Marriage Relation or Affinal Kinship
The bond that establishes a stable relationship between men and women through marriage is called affinal kinship. When two people get married, they establish a relationship not only between themselves but a large number of people are bound by the marriage.
A large set of relationship between the family members of husband and wife is therefore established. Thus, relationships such as son-in-law, mother-in-law, daughter-in-law, sister-in-law, brother-in-law, and several other relationships are known as affinal kins.
In many societies, there is a system of establishing stable and enduring ties or bonds by following a certain ritual or ceremony. Such an established kinship is called fictive kinship. Fictive kinship is made normally by exchanging some personal belongings of whatever value.
Degree / Level of Kinship
On the basis of closeness or distance, kinship is classified into certain categories such as:
The closest bond of people i.e. the relationship between two people which is close and direct is known as primary kinship. For example, a relationship between parents and their children is the closest one because there is no one else between them to relate them to each other.

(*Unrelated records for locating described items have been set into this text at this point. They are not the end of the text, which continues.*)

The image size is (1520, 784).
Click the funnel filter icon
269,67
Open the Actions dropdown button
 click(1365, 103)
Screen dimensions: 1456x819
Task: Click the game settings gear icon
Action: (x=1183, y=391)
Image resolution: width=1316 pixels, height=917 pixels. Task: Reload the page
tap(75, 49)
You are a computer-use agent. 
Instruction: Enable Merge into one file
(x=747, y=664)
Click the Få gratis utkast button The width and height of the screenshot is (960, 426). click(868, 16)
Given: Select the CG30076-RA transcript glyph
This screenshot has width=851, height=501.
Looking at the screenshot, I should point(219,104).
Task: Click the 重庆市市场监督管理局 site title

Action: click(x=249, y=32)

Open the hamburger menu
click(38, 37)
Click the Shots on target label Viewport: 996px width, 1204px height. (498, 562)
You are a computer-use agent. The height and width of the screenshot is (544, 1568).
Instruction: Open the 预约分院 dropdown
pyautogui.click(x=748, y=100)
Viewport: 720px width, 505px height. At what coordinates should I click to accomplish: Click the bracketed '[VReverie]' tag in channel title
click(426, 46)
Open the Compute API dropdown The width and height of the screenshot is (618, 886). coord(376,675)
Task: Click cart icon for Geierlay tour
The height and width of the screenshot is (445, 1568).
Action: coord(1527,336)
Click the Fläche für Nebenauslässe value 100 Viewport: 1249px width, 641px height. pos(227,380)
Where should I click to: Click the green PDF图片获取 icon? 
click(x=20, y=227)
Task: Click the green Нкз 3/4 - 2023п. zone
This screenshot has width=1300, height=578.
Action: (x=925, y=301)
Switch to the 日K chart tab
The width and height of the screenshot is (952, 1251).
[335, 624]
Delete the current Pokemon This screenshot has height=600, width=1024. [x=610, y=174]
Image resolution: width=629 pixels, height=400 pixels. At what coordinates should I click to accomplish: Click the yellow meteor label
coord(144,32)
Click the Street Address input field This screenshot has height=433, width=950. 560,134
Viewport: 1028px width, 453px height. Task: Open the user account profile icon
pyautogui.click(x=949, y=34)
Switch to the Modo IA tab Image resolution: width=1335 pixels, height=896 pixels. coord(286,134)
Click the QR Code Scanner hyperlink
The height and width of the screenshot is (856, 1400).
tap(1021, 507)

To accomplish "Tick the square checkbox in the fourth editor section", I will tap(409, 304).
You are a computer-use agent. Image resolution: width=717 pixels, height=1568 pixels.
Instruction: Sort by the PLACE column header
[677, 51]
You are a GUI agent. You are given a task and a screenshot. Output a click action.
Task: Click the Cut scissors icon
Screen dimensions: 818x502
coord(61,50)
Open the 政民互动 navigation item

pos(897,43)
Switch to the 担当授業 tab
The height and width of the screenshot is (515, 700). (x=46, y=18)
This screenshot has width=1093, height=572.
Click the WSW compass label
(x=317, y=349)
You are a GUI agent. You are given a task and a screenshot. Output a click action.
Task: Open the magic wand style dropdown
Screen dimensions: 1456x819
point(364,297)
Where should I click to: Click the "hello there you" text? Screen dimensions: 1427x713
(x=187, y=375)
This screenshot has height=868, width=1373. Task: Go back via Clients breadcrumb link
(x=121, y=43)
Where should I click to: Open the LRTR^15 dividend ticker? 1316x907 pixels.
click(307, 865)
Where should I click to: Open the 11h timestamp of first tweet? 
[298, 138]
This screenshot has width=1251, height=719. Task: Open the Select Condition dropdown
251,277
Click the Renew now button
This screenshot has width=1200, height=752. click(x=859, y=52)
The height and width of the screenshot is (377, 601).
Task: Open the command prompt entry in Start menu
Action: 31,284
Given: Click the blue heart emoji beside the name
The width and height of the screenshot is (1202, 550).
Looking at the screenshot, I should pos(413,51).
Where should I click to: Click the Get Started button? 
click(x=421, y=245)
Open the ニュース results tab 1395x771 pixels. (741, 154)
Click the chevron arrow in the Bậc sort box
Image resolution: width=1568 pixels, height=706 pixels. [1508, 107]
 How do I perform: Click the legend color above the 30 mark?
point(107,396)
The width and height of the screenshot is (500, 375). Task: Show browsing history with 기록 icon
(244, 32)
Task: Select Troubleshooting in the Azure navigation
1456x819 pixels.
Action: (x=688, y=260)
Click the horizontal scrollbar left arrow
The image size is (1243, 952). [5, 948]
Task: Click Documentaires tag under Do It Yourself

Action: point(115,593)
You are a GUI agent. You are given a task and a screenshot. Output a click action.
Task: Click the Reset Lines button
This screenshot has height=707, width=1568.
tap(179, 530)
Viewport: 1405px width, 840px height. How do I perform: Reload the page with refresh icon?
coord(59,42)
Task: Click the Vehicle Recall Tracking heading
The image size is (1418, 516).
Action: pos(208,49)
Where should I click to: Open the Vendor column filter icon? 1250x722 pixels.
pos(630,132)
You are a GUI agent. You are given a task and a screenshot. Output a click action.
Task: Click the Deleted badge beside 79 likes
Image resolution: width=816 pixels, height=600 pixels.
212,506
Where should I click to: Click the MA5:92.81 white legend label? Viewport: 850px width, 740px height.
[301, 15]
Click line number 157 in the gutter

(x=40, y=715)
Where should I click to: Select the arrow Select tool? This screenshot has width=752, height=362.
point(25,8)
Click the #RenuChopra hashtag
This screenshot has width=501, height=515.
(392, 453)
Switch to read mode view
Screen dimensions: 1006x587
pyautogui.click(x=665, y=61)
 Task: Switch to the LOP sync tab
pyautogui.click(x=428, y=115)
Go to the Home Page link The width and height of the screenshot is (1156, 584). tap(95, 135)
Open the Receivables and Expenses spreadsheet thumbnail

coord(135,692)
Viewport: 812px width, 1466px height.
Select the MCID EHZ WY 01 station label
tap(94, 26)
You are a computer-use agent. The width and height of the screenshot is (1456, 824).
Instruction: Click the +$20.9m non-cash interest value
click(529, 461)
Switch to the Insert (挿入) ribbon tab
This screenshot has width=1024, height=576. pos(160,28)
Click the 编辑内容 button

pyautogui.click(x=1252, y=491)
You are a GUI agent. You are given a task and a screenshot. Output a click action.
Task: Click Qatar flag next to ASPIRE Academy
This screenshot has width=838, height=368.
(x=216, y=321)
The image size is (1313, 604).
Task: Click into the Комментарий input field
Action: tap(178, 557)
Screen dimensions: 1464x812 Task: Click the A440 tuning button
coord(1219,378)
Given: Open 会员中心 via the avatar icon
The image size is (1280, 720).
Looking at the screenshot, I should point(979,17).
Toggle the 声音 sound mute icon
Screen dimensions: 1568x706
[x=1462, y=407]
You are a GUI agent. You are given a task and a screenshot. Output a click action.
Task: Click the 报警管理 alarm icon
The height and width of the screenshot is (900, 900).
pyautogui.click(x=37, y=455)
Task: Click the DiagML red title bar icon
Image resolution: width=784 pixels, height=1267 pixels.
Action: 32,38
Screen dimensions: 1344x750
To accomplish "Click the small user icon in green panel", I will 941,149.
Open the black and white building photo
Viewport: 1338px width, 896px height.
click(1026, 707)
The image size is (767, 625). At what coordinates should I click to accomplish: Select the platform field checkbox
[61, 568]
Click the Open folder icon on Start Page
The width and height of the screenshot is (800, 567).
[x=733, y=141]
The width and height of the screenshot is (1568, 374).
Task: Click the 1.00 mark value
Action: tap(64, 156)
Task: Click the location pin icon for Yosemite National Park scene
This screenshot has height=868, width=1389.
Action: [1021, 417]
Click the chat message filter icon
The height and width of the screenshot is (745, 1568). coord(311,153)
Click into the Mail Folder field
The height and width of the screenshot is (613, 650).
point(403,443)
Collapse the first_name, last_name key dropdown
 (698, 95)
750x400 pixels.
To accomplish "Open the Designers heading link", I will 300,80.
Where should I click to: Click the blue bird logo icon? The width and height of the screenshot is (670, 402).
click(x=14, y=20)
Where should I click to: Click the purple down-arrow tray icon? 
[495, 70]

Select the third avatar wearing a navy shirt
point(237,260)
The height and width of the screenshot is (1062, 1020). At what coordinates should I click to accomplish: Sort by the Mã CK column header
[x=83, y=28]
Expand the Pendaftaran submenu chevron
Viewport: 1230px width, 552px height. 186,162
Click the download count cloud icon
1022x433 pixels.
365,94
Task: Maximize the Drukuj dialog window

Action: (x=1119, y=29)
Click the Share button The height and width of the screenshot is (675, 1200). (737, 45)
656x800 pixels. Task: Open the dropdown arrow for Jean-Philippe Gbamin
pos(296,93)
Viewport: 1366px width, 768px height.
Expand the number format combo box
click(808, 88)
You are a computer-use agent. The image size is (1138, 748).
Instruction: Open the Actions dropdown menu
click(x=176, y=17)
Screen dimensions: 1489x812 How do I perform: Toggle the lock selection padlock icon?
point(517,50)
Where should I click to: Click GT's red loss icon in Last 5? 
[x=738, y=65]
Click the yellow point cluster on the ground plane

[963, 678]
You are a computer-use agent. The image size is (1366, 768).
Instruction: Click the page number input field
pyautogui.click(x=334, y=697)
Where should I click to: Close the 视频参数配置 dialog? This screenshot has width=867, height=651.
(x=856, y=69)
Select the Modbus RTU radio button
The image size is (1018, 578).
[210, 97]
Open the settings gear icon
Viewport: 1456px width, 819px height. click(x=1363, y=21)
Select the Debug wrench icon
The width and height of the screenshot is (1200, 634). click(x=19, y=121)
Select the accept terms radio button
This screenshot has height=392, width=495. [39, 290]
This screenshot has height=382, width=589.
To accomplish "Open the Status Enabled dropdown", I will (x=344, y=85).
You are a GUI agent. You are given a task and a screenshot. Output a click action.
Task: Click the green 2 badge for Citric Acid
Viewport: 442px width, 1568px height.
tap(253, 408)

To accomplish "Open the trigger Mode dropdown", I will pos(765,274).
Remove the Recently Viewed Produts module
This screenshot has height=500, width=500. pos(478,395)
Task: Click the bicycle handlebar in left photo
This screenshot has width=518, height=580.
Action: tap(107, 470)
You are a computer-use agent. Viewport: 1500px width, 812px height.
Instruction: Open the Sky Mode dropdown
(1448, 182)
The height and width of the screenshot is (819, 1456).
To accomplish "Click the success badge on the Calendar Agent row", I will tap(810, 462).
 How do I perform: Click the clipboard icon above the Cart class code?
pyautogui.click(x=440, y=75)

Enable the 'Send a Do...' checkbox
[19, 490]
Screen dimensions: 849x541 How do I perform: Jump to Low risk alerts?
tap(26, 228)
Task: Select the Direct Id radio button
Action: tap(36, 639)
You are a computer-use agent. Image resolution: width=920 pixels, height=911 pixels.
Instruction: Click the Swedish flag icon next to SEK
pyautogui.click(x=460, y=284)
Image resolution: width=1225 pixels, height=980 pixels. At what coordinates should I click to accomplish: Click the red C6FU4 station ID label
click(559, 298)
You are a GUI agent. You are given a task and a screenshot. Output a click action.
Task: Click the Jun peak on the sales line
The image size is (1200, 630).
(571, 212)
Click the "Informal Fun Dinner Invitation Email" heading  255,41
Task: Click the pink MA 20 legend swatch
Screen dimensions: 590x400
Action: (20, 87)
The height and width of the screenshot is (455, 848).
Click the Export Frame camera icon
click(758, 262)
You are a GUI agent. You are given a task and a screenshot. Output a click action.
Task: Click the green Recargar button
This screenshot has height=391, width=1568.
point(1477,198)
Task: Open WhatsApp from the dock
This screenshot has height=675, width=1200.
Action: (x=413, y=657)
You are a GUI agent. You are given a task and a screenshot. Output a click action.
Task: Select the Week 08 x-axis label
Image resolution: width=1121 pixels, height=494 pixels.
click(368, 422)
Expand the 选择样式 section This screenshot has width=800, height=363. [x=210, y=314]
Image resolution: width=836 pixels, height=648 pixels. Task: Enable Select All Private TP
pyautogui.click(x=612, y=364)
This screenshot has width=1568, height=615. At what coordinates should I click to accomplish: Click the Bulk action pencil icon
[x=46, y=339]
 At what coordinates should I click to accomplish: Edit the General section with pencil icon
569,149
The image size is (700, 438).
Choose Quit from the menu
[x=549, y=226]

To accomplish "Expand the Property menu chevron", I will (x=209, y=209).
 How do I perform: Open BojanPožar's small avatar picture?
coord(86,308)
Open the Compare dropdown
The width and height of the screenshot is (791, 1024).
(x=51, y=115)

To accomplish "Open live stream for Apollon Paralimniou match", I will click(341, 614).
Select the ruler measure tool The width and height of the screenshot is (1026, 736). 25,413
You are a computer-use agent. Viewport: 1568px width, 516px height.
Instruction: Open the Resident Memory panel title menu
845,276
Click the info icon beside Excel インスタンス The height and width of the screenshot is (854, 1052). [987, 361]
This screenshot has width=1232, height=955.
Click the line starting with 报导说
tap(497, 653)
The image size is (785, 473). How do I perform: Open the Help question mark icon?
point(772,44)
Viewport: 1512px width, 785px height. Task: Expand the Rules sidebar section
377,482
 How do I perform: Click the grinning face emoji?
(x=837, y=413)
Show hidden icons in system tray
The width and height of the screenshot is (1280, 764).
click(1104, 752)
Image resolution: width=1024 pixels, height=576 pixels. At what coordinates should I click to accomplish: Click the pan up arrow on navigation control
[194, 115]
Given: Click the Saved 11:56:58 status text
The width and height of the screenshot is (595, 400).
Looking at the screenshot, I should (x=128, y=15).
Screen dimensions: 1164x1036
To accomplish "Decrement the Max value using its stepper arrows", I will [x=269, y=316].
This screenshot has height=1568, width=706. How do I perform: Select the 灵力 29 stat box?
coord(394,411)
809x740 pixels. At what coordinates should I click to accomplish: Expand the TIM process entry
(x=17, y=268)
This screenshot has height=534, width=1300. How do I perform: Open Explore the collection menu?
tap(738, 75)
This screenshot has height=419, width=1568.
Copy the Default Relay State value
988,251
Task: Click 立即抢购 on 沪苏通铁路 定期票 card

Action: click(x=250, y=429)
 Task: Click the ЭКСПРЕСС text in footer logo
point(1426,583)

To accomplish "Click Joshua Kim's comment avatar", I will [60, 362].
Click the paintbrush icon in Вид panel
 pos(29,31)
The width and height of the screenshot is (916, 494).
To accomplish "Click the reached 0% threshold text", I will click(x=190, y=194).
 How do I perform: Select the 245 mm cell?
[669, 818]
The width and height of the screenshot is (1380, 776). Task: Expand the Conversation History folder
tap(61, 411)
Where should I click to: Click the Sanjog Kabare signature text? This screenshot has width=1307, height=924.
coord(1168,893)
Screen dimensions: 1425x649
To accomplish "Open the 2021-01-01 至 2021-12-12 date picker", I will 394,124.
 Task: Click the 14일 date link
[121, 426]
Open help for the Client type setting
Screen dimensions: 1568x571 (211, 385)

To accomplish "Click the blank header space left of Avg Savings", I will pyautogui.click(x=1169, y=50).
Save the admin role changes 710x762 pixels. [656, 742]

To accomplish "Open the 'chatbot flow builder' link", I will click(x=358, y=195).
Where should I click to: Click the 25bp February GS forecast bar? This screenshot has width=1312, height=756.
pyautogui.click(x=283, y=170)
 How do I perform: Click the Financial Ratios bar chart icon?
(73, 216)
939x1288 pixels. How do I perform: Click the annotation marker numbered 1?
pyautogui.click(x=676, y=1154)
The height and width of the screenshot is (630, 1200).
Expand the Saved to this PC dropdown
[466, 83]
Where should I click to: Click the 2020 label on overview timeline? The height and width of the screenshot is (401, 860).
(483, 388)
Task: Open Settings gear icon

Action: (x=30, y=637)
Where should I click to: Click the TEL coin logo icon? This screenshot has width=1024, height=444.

Indian anthropologist Shyam Charan Duvey has identified eight primary kinships and they are; husband-wife, father-son, father-daughter, mother-son, mother-daughter, brother-sister, brother-brother, and sister-sister.
The relationship which is more distant than the primary kinship is called secondary kinship. In fact, it is just one step away from the primary kinship. In other words, primary kin of our primary kin is called secondary kinship.
Our secondary kins are related to us through our primary kins but they are not our primary kins. For example, our parents’ siblings and parents are our secondary kins. Shyam Charan Duvey has identified about thirty-three secondary kins.
The distant relationship which is further than the secondary kinship is known as tertiary kinship. In other words, they are the secondary kins of our primary kins and the primary kins of our secondary kins. For example, your spouse’s brother’s children, sibling’s spouse’s siblings, etc. In fact, Duvey has found nearly 251 types of tertiary kinship.